__WORK REQUEST__
Reproduce exactly the lines below, starting at the line that contains "The image size is (300, 300)." and ending with the last line of the records, both included; leave out any pictures.

SUPPLIED RECORDS START

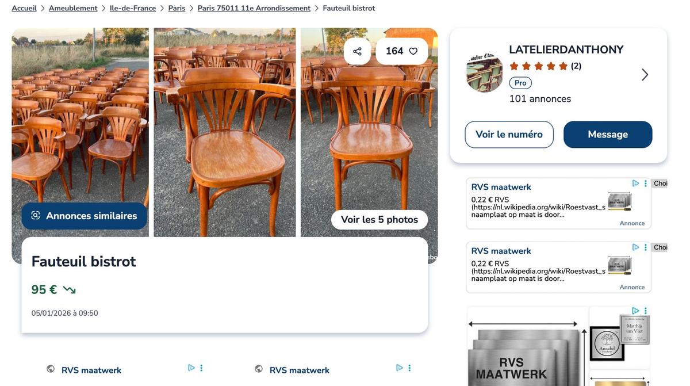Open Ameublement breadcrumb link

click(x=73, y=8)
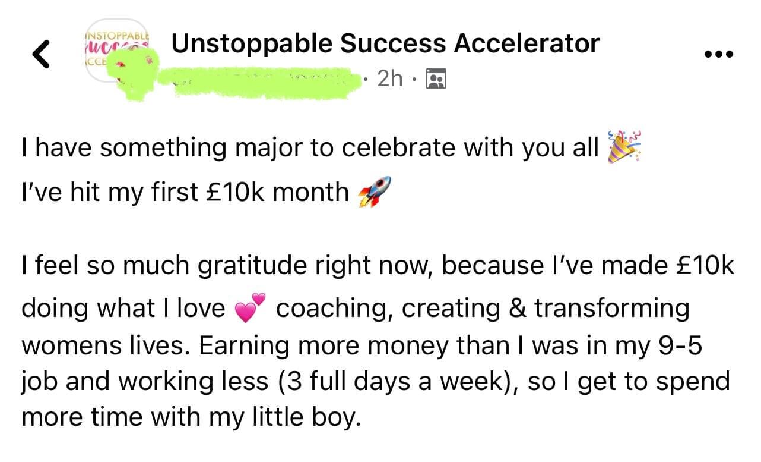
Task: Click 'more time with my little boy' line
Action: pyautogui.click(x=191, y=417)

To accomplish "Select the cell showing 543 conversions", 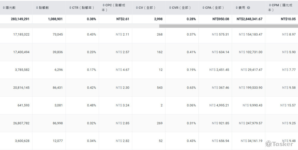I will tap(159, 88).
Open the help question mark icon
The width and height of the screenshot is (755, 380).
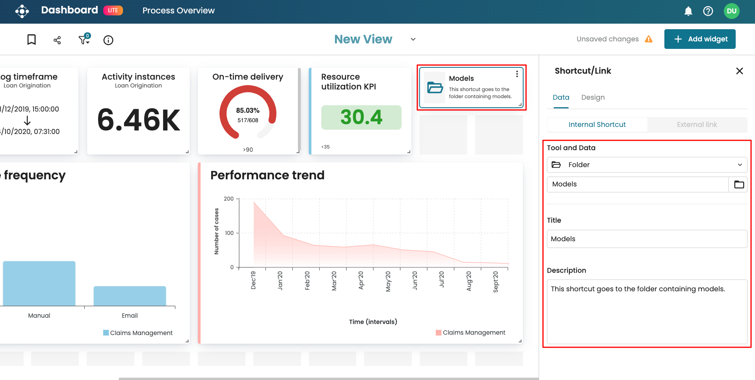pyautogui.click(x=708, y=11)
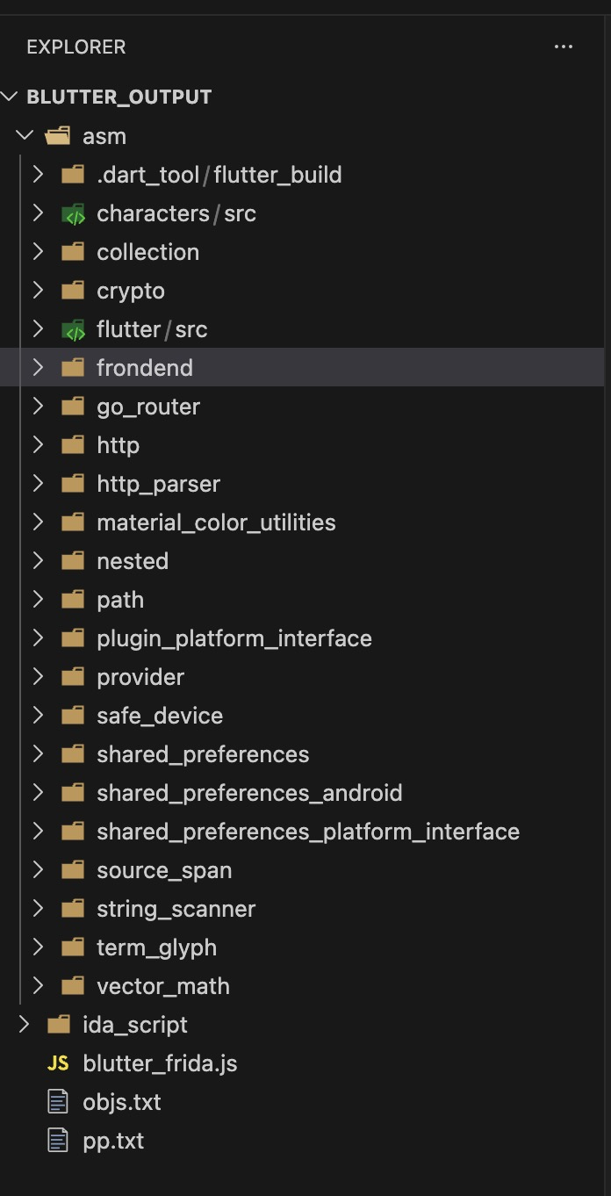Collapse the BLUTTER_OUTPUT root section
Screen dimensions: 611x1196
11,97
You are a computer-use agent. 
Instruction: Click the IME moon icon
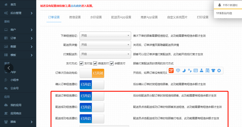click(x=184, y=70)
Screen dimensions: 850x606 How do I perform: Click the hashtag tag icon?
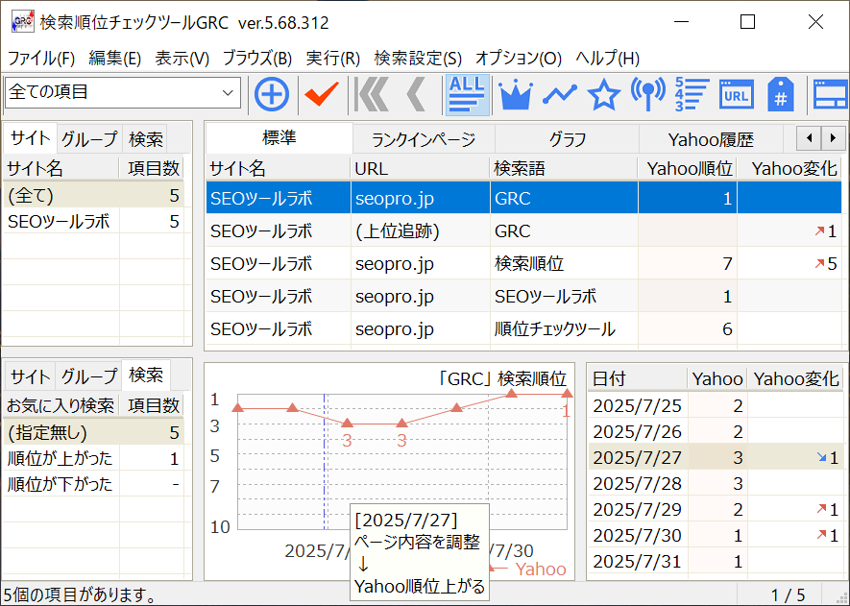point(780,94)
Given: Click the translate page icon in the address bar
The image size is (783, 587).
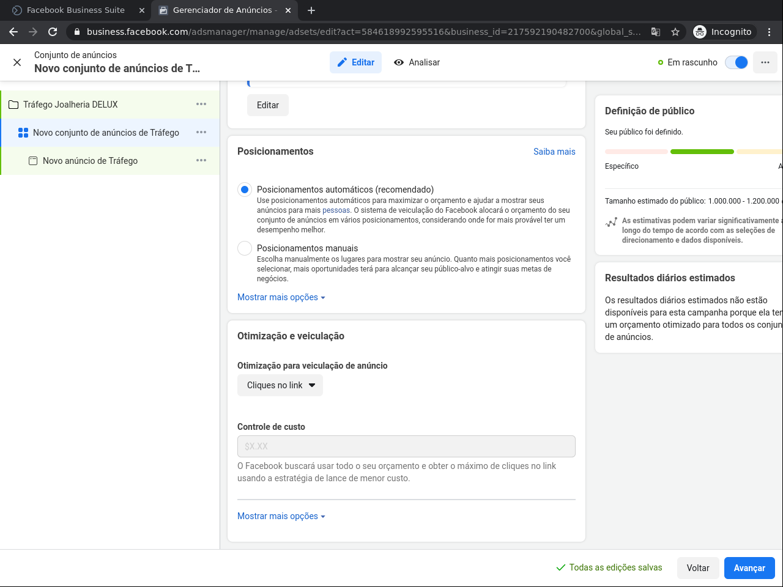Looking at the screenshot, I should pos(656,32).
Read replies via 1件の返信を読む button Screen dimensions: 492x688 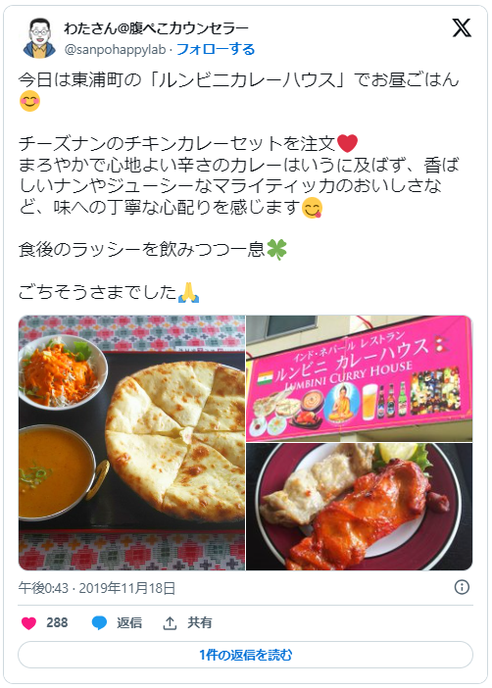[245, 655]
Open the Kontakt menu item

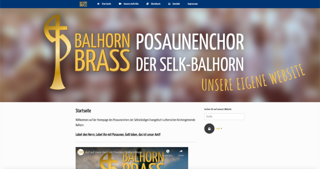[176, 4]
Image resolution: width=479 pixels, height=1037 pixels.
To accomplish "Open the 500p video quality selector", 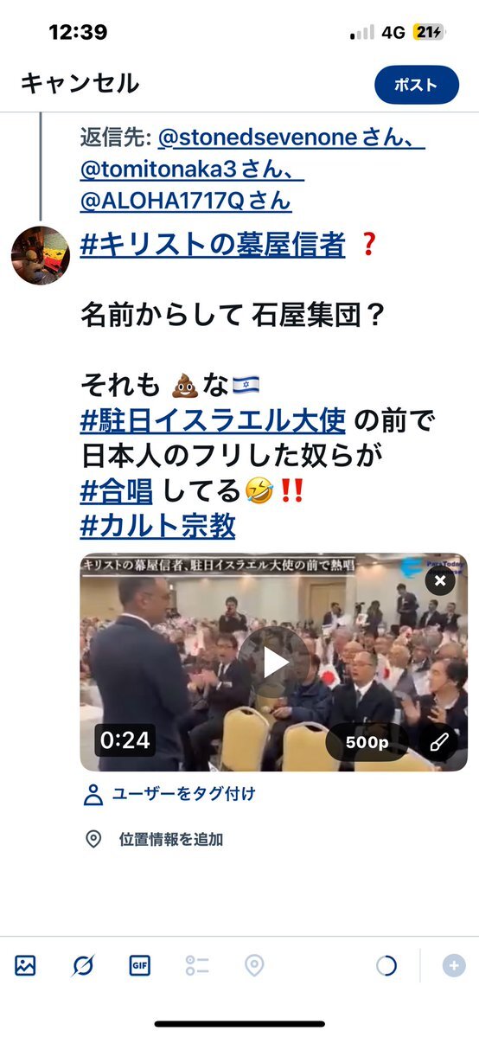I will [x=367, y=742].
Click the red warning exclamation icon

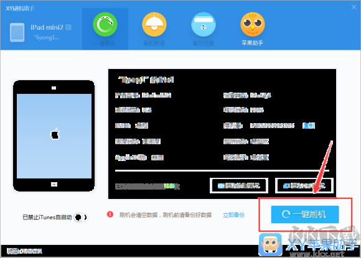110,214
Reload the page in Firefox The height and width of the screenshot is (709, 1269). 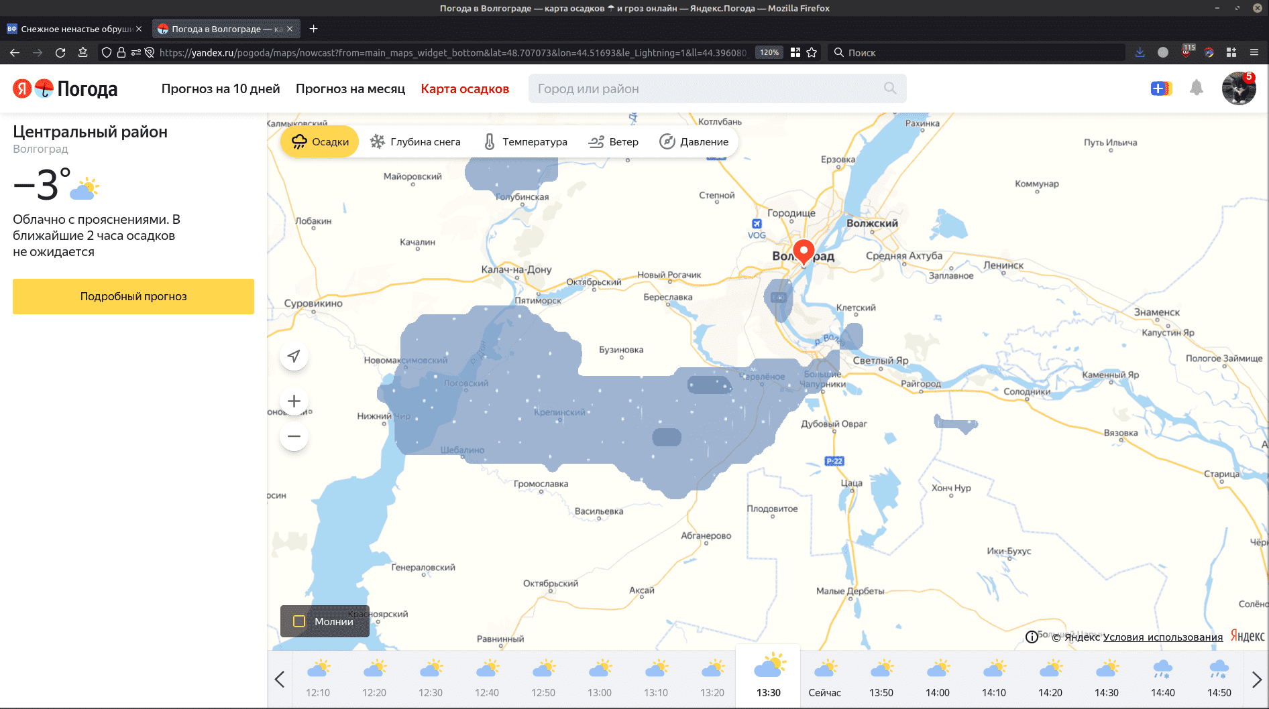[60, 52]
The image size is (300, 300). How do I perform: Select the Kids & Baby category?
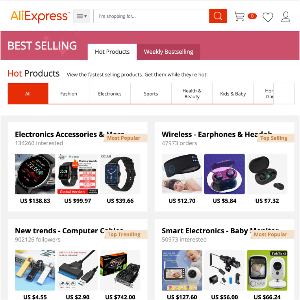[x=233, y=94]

SUPPLIED RECORDS END

__ANSWER TO THIS EXERCISE__
The image size is (300, 300). How do I perform: Select the Kids & Baby category?
[x=233, y=94]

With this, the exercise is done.